Records from a data collection ::

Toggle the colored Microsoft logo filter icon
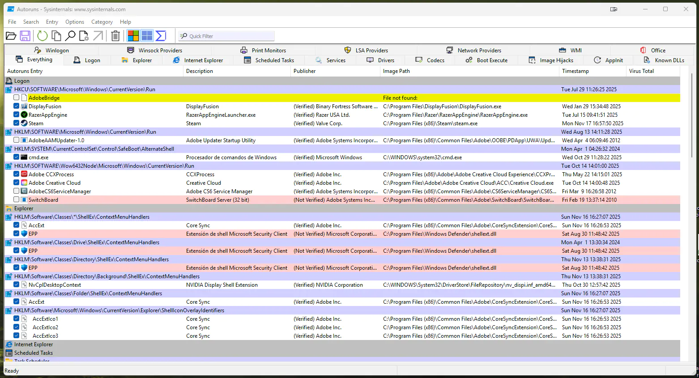The height and width of the screenshot is (378, 699). pyautogui.click(x=133, y=36)

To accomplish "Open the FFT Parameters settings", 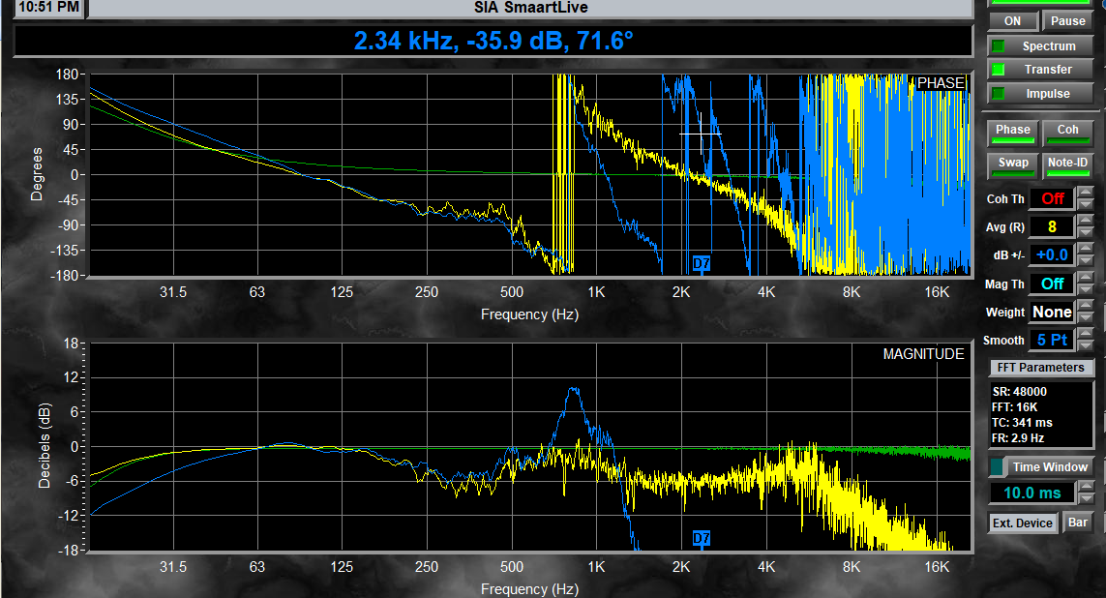I will coord(1040,368).
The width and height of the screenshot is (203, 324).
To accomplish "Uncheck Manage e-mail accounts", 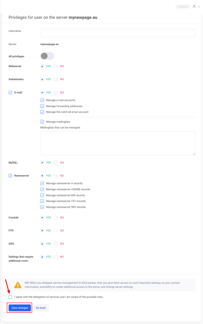I will pyautogui.click(x=42, y=100).

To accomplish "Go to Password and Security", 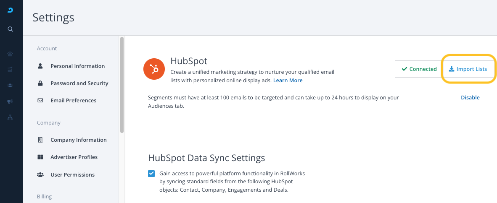I will (79, 83).
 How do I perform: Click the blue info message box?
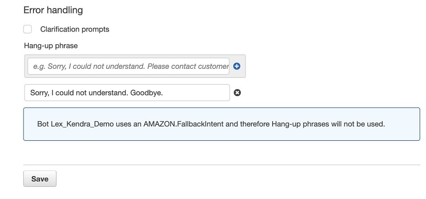pos(222,124)
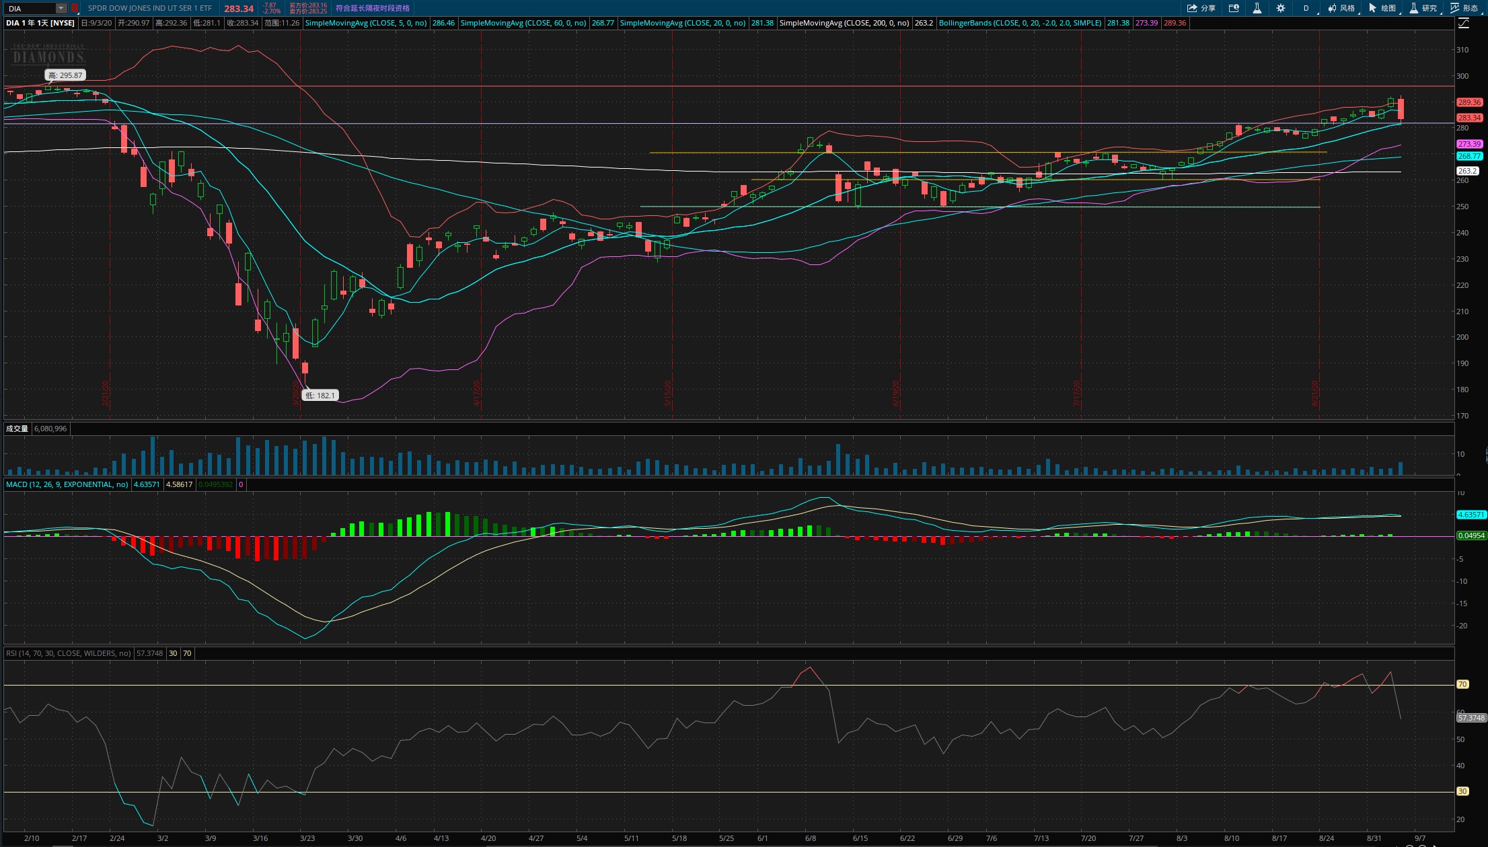Click the flask studies icon
The width and height of the screenshot is (1488, 847).
tap(1257, 8)
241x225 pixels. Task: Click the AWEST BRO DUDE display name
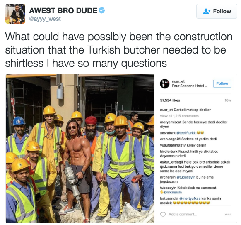click(x=63, y=11)
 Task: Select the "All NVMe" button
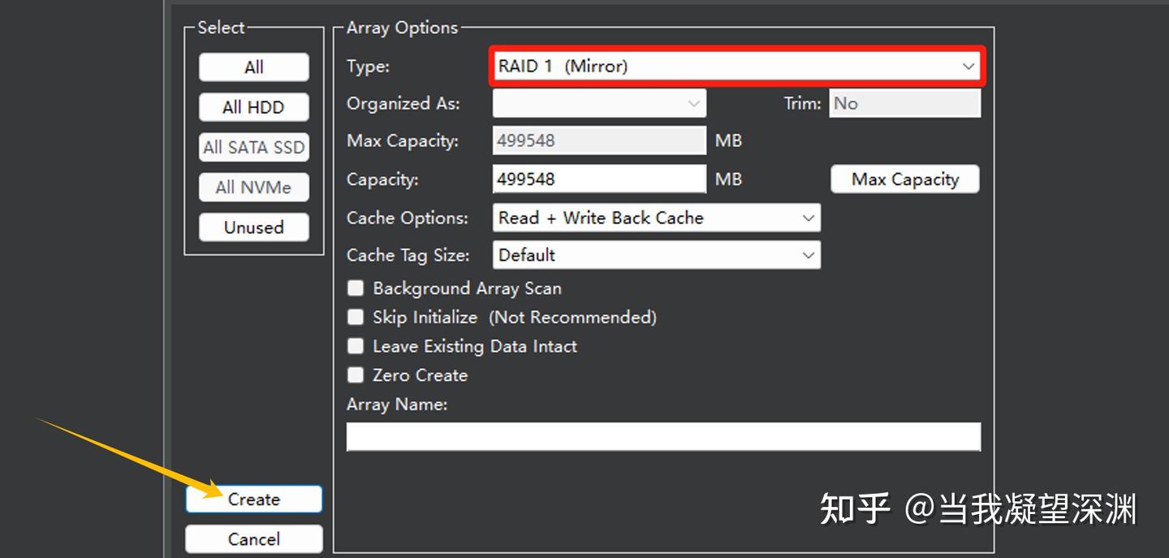(x=253, y=187)
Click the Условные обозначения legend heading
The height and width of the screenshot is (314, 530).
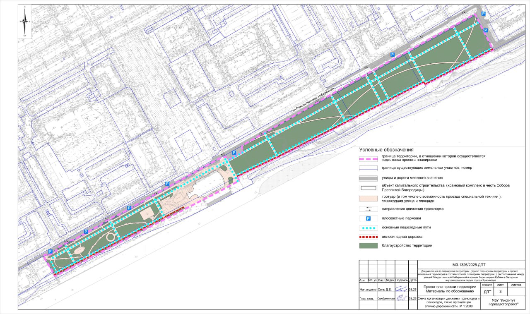(x=386, y=150)
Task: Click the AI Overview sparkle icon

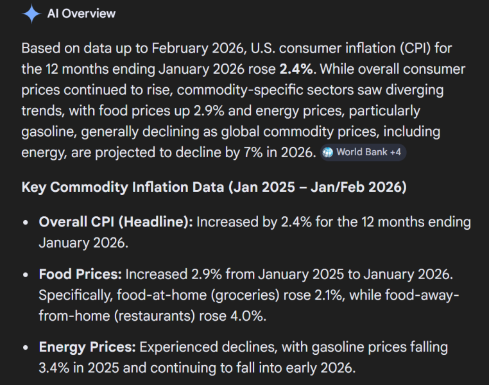Action: pos(31,14)
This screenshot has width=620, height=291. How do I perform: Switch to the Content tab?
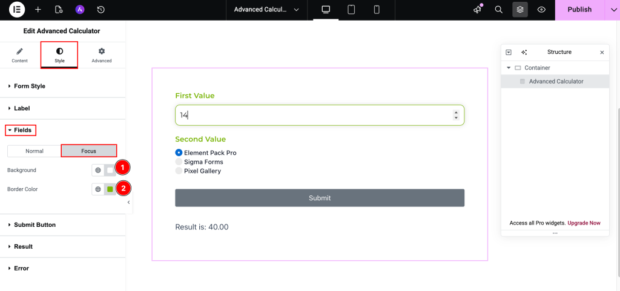coord(19,55)
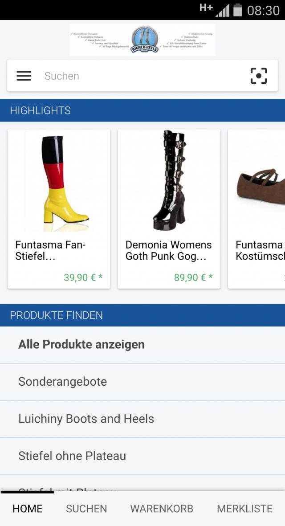Open the Sonderangebote list entry
285x526 pixels.
point(62,381)
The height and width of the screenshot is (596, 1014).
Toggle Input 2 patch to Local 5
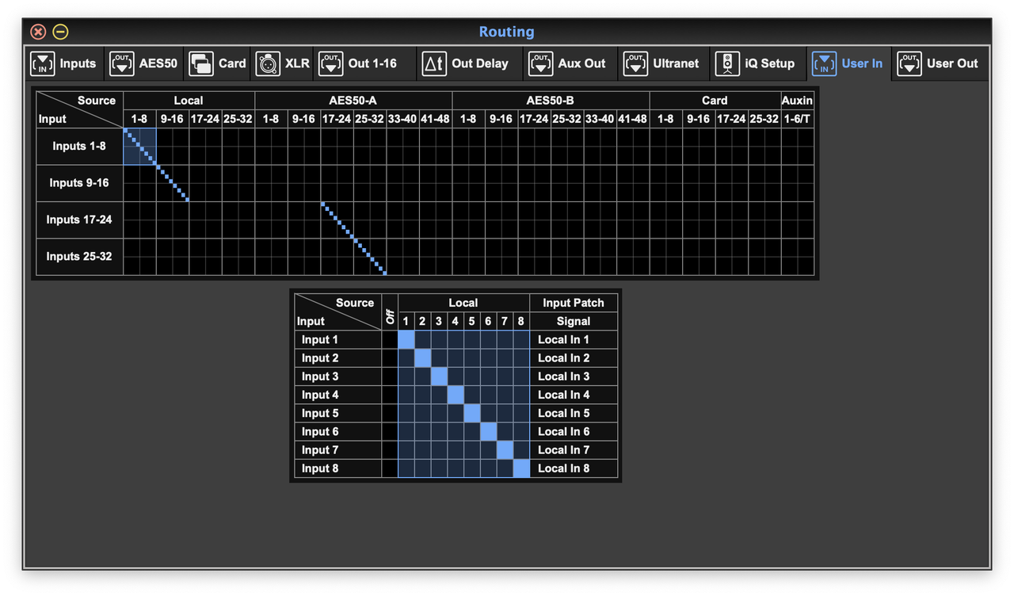[x=472, y=357]
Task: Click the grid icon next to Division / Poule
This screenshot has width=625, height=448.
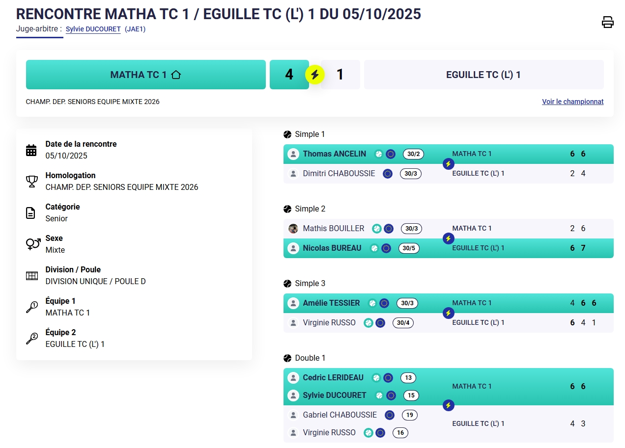Action: [32, 276]
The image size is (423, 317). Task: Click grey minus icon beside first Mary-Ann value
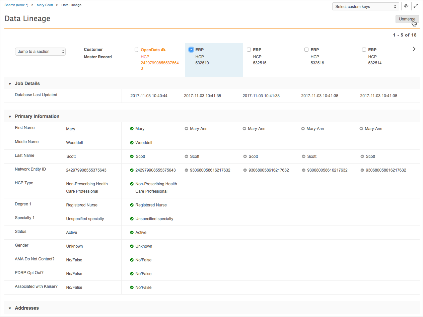[187, 129]
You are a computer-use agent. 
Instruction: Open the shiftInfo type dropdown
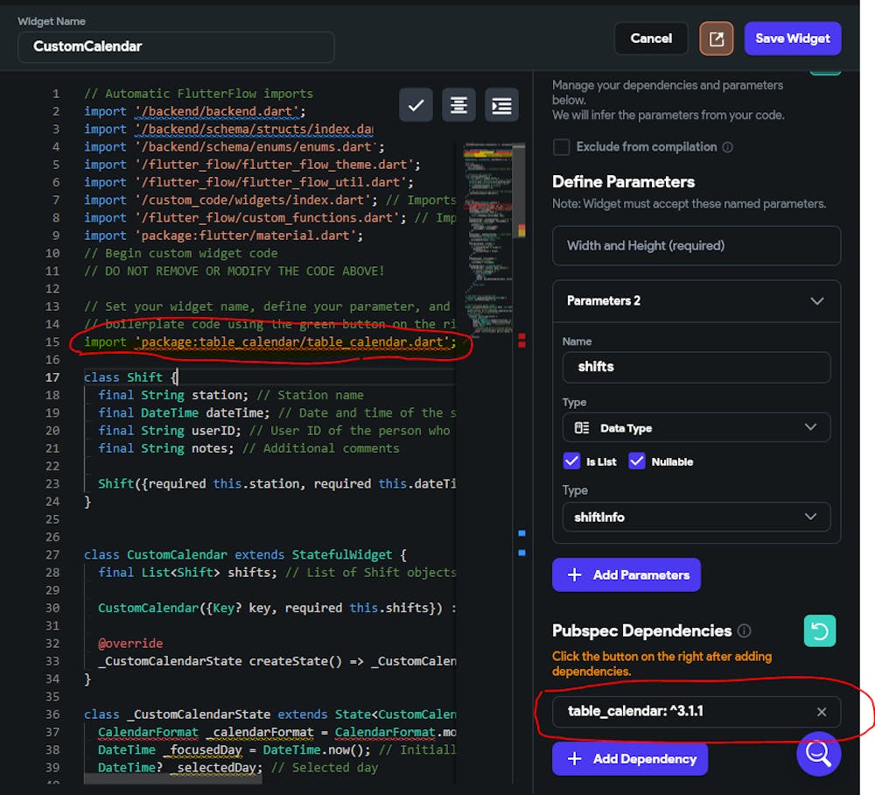click(x=696, y=517)
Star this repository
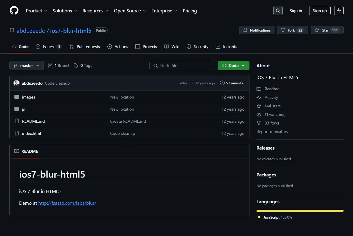 [x=327, y=30]
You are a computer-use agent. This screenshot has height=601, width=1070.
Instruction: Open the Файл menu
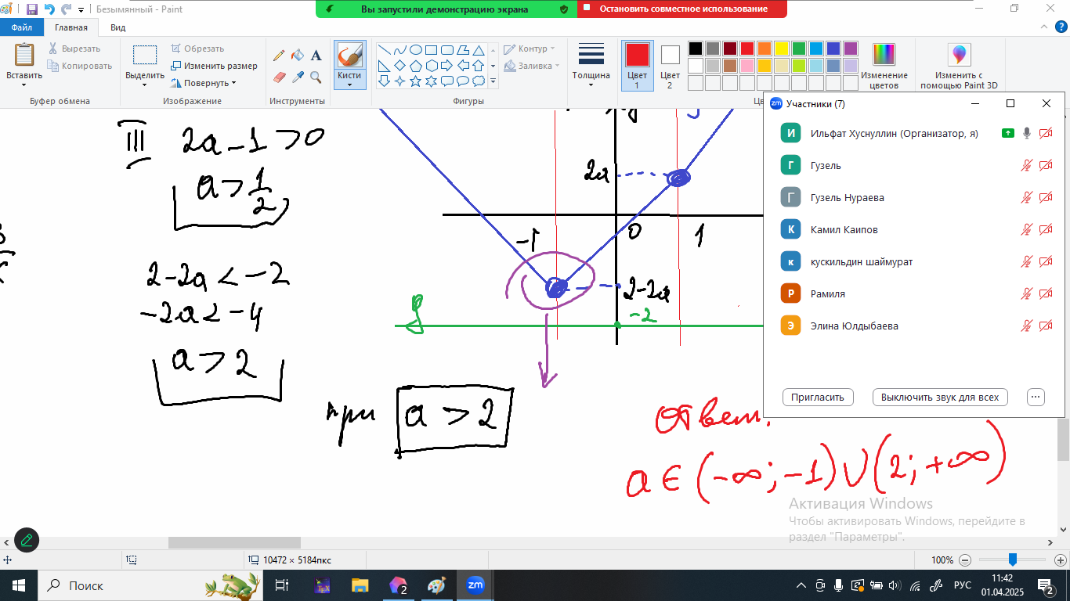coord(21,27)
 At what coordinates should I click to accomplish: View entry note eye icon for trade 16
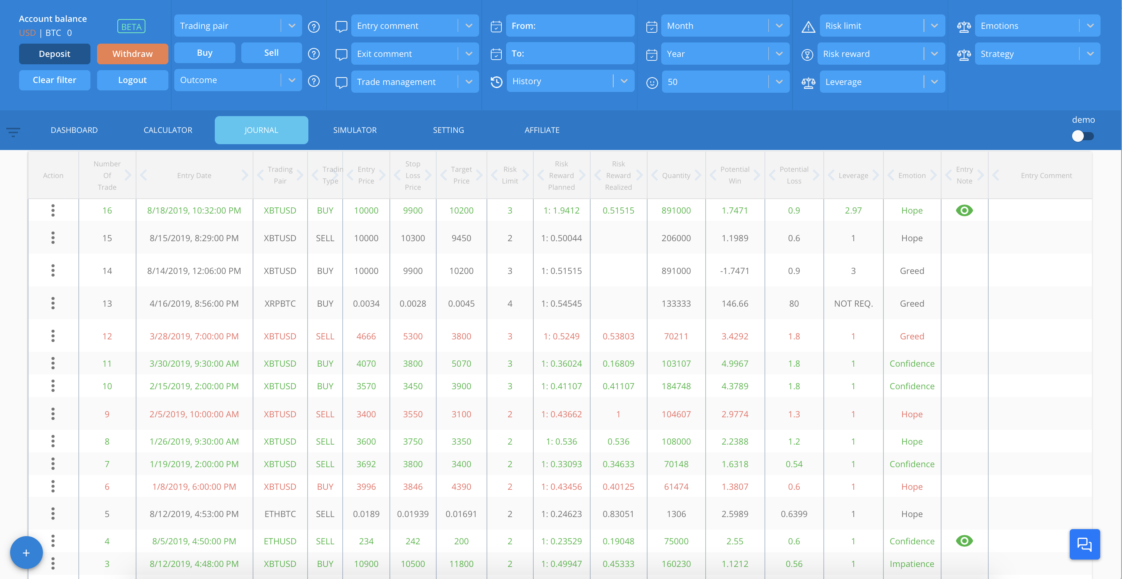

What is required :: Give back exactly the lines from the line with "Instruction: Open the Файл menu" through the final line of the entries above, and keep pictures out of the copy.

Response box ::
Instruction: Open the Файл menu
coord(21,27)
 At what coordinates should I click to accomplish: View entry note eye icon for trade 16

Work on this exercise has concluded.